┏━━
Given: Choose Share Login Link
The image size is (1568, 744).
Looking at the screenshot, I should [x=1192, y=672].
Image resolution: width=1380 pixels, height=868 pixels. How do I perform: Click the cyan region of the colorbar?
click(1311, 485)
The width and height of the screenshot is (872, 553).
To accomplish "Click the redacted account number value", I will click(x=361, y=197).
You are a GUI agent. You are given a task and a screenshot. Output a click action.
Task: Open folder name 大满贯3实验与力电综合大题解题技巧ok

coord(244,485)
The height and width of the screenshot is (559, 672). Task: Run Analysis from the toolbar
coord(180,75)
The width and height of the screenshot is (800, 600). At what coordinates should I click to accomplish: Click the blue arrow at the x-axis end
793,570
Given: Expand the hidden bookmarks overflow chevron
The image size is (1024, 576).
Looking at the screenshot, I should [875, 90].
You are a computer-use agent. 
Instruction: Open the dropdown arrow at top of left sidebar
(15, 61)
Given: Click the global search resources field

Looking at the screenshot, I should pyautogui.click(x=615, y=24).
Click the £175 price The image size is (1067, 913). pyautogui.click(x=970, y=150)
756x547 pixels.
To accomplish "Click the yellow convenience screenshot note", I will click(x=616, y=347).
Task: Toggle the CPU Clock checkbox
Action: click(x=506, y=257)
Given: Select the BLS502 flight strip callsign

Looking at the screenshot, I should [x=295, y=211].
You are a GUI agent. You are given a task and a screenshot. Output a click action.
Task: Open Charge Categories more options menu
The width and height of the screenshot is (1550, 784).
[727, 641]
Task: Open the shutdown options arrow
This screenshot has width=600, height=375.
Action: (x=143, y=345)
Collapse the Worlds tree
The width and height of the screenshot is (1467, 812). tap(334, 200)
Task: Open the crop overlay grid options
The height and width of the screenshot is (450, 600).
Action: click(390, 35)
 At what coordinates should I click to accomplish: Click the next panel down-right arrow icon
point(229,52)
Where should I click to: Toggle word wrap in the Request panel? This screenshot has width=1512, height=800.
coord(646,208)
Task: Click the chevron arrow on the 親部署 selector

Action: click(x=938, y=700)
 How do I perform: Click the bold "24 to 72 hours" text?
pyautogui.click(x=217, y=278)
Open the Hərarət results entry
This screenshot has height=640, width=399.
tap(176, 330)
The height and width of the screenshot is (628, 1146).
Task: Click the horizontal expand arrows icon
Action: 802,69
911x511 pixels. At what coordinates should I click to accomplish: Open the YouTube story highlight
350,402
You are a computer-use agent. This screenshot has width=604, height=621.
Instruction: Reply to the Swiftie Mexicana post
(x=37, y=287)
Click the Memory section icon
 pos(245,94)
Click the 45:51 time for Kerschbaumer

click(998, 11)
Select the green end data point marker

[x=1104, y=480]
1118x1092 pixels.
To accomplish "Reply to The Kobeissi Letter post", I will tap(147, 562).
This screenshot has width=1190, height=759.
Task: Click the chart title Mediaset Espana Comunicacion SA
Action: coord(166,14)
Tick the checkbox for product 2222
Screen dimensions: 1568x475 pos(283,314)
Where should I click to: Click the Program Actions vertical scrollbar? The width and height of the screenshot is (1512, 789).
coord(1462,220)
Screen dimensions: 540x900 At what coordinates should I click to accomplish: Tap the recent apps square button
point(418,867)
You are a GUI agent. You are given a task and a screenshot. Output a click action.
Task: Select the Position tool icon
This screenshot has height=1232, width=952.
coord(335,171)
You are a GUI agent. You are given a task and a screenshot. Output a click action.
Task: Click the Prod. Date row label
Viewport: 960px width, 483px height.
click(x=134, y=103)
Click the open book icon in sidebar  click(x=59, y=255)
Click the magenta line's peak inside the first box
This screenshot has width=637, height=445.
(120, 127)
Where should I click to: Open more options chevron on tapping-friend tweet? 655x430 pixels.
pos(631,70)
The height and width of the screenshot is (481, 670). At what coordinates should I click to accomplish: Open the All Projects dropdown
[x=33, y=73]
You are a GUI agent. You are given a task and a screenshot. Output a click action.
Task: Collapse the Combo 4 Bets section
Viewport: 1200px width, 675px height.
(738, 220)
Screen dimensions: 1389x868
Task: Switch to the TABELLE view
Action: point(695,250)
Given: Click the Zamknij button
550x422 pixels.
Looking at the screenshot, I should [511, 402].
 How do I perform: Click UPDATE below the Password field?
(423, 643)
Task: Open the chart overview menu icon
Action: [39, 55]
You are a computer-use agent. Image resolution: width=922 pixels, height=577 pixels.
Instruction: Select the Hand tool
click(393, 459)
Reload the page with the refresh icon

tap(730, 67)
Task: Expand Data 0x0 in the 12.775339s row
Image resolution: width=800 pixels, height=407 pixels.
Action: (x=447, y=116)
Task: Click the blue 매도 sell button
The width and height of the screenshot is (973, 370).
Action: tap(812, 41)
┗━━
WORK INSTRUCTIONS
Please repeat the line that contains "The width and height of the screenshot is (973, 370)." and every line after it through the end of the material above, exactly and with nothing added.

RESULT FOR THIS TASK
The width and height of the screenshot is (973, 370).
Action: tap(812, 41)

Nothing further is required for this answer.